Konstantin Shkurko

Dual Streaming for Hardware-Accelerated Ray Tracing

PhD Thesis

University of Utah, 2019

Teaser image
Figure: Layout of both ray and scene streams in DRAM. Each scene segment (left) is placed contiguously in DRAM, including triangles. Ray stream (right) consists of a linked list of buckets, which may be stored in a fragmented fashion. Note that the stream scheduler stores pointers to scene segments and the first (head) ray bucket, depicted by dashed arrows.


Hardware acceleration for ray tracing has been a topic of great interest in computer graphics. However, even with proposed custom hardware, the inherent irregularity in the memory access pattern of ray tracing has limited its performance, compared with rasterization on commercial GPUs. We provide a different approach to hardware-accelerated ray tracing, beginning with modifying the order of rendering operations, inspired by the streaming character of rasterization. Our dual streaming approach organizes the memory access of ray tracing into two predictable data streams. The predictability of these streams allows perfect prefetching and makes the memory access pattern an excellent match for the behavior of DRAM memory systems. By reformulating ray tracing as fully predictable streams of rays and of geometry we alleviate many long-standing problems of high-performance ray tracing and expose new opportunities for future research. Therefore, we also include extensive discussions of potential avenues for future research aimed at improving the performance of hardware-accelerated ray tracing using dual streaming


Thesis (pdf, 14 MB)
Thesis (high res) (pdf, 27 MB)


This thesis introduces the dual streaming approach for ray traversal, which reorders the traditional ray tracing algorithm to make it more suitable for hardware acceleration, considering DRAM behavior. Our dual streaming approach organizes the memory access pattern of ray tracing into two predictable and prefetch-friendly data streams: one for scene data and one for ray data. Therefore, we pose ray tracing in a fully streamed formulation, reminiscent of rasterization. The scene stream consists of the scene geometry data (including the acceleration structure) that is split into multiple scene segments. The ray stream consists of all rays in flight collected as a queue per scene segment they intersect. Our scheduler prefetches a scene segment and its corresponding ray queue from the main memory into on-chip buffers before both data are needed for traversal (i.e., perfect prefetching). Hence, the compute units no longer access the main memory directly. Rays at the same depth are traced together as a wavefront, so simulating each additional light bounce requires an additional computational pass. A predictable scene traversal order ensures that each scene segment is streamed at most once per ray wavefront. Thus, we regularize the memory traffic for scene data and reduce it to its absolute minimum.

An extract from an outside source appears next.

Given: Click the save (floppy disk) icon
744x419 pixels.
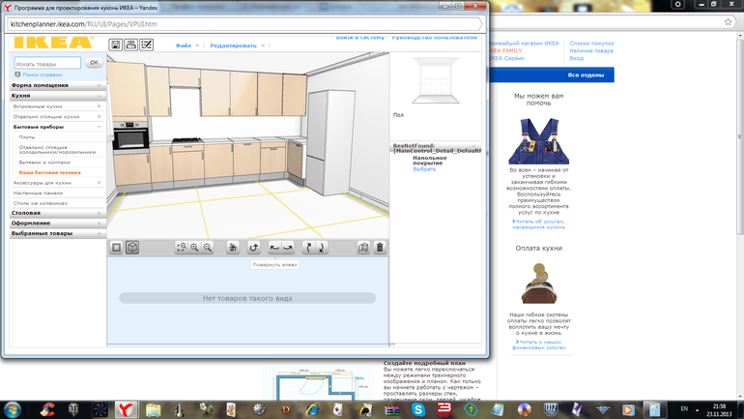Looking at the screenshot, I should 116,45.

Dual Streaming architecture diagram
Overview of our dual streaming architecture. Lines connecting hardware modules indicate the flow of data colored by its type: (red) ray data, (blue) scene data, (black) hit records, and (green) other data. The streaming processor uses many Thread Multiprocessors (TMs) for computation, which share chip-wide stream units. A TM combines many lightweight hardware thread processors (TPs) that share instruction cache and computation units.

Selection of results

We use a cycle-accurate simulator SimTRaX to evaluate our dual streaming architecture and we compare our results to STRaTA, a state-of-the-art ray tracing specific architecture. The choice of STRaTA for direct comparison is motivated by the fact that it also aims to optimize DRAM accesses (although using a traditional ray tracing paradigm) and thus we can design fair comparisons by simulating similar hardware parameters. We also provide limited comparisons against NVIDIA’s OptiX GPU ray tracer, Microsoft’s DXR ray tracer, and Intel’s Embree CPU ray tracer, running on actual hardware.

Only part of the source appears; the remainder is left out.